His friend nodded and smiled, which looked weird since his mouth was painted into a frown. “I wondered if you’d recognize me.”
“It wasn’t easy,” Cole replied, relieved to see that his best friend had worn an elaborate costume. He had worried that his own outfit was too much.
They met up in the middle of the hall. Kids streamed by on either side; some dressed for Halloween, some not.
“Ready to score some candy tonight?” Dalton asked.
Cole hesitated. Now that they were sixth graders, he was a little nervous that people would think they were too old to go door to door. He didn’t want to look like a kindergartener. “Have you heard about the haunted house on Wilson?”
“The spook alley house?” Dalton clarified. “I heard it has live rats and snakes.”
Cole nodded. “The guy who moved in there is supposed to be a special-effects expert. I guess he worked on some big movies. It might just be hype, but I keep hearing amazing things. We should check it out.”
“Yeah, sure, I’m curious,” Dalton said. “But I don’t want to skip the candy.”
Cole thought for a minute. He had noticed some sixth graders trick-or-treating in his neighborhood last year. A few kids had looked even older. Besides, did it matter what anyone else thought? If people were handing out free candy, why not take advantage? They already had the costumes. “Okay. We can start early.”
The first bell rang. Class would start soon. “See you,” Cole said.

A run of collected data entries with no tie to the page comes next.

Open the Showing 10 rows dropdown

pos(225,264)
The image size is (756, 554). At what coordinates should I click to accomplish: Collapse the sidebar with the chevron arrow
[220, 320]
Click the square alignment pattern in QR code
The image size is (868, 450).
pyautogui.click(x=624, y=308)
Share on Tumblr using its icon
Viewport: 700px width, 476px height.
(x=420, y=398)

Cole walked into his classroom, noticing that Jenna Hunt was already at her desk. Cole tried not to care. He liked her, but not in that way. Sure, in the past he might have felt excited and scared whenever she was around, but now she was just a friend.
At least that was what he kept telling himself as he tried to take his seat behind her. He was dressed up as a scarecrow that had been used for archery practice. The feathered shafts protruding from his chest and side made it tricky to sit down.

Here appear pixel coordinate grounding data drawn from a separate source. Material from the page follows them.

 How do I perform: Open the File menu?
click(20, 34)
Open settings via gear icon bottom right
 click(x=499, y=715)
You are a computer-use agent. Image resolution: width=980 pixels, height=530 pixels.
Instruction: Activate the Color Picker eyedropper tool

Had he ever had a crush on Jenna? Maybe, when he was younger. During second grade, the girls went through a phase when they ran around trying to kiss the boys at recess. It had been disgusting. Like tag, except with cooties involved. The teachers had been against it. Cole had been against it too—except when it was with Jenna. When she was chasing him, a secret part of him wanted to get caught.
It wasn’t his fault he kept noticing Jenna during third, fourth, and fifth grades. She was too pretty. He wasn’t the only one who thought so. She had modeled in some catalogs. Her dark hair had just the right amount of curl, and her thick eyelashes made her eyes look made-up, even when she wasn’t wearing makeup.

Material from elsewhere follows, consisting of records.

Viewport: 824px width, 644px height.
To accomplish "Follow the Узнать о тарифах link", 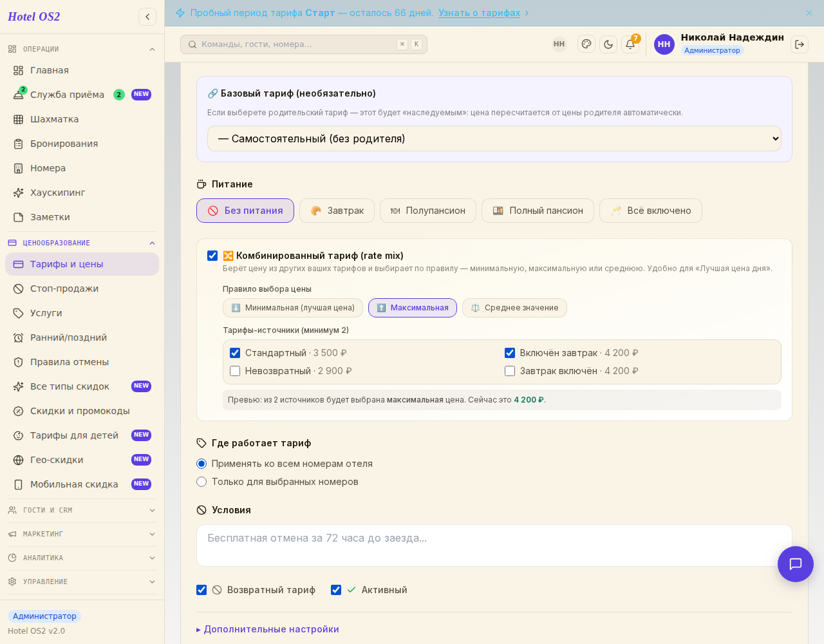I will 480,13.
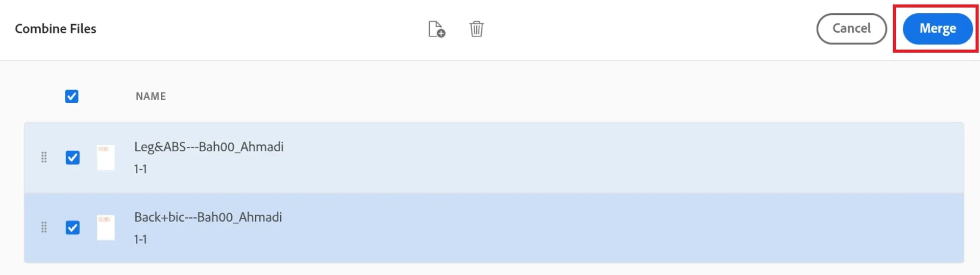Select the Leg&ABS row's empty area

pos(613,157)
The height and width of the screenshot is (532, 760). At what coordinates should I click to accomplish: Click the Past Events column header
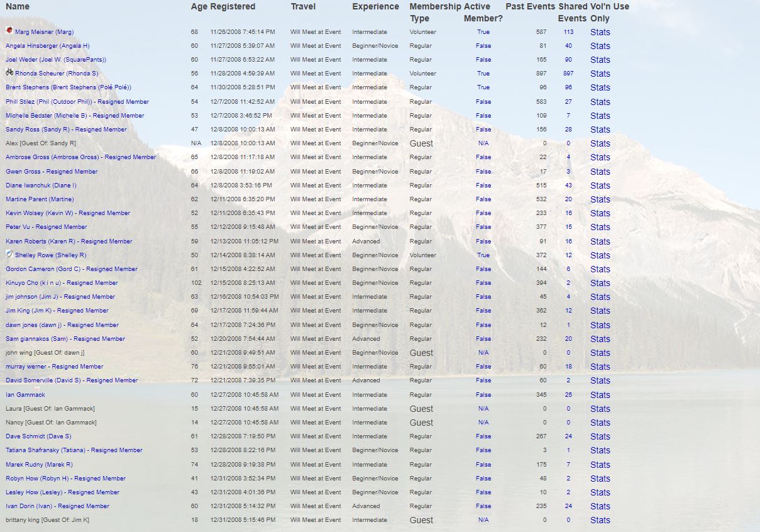pos(530,6)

He sometimes used to daydream about older jerks picking on Jenna. In his imagination, he would come along and save the day with a burst of bravery and action-movie karate skills. Afterward, he would be forced to suffer through her tearful thanks.
But everything had changed at the start of sixth grade. Jenna had not only ended up in his class, but by pure chance the seating chart had placed him directly behind her. They had worked together on group projects. He had learned to relax around her, and they had started to talk regularly and make jokes. She had turned out to be cooler than he had hoped. They were actually becoming friends. So there was no reason for his heart to pound just because she was dressed up like Cleopatra.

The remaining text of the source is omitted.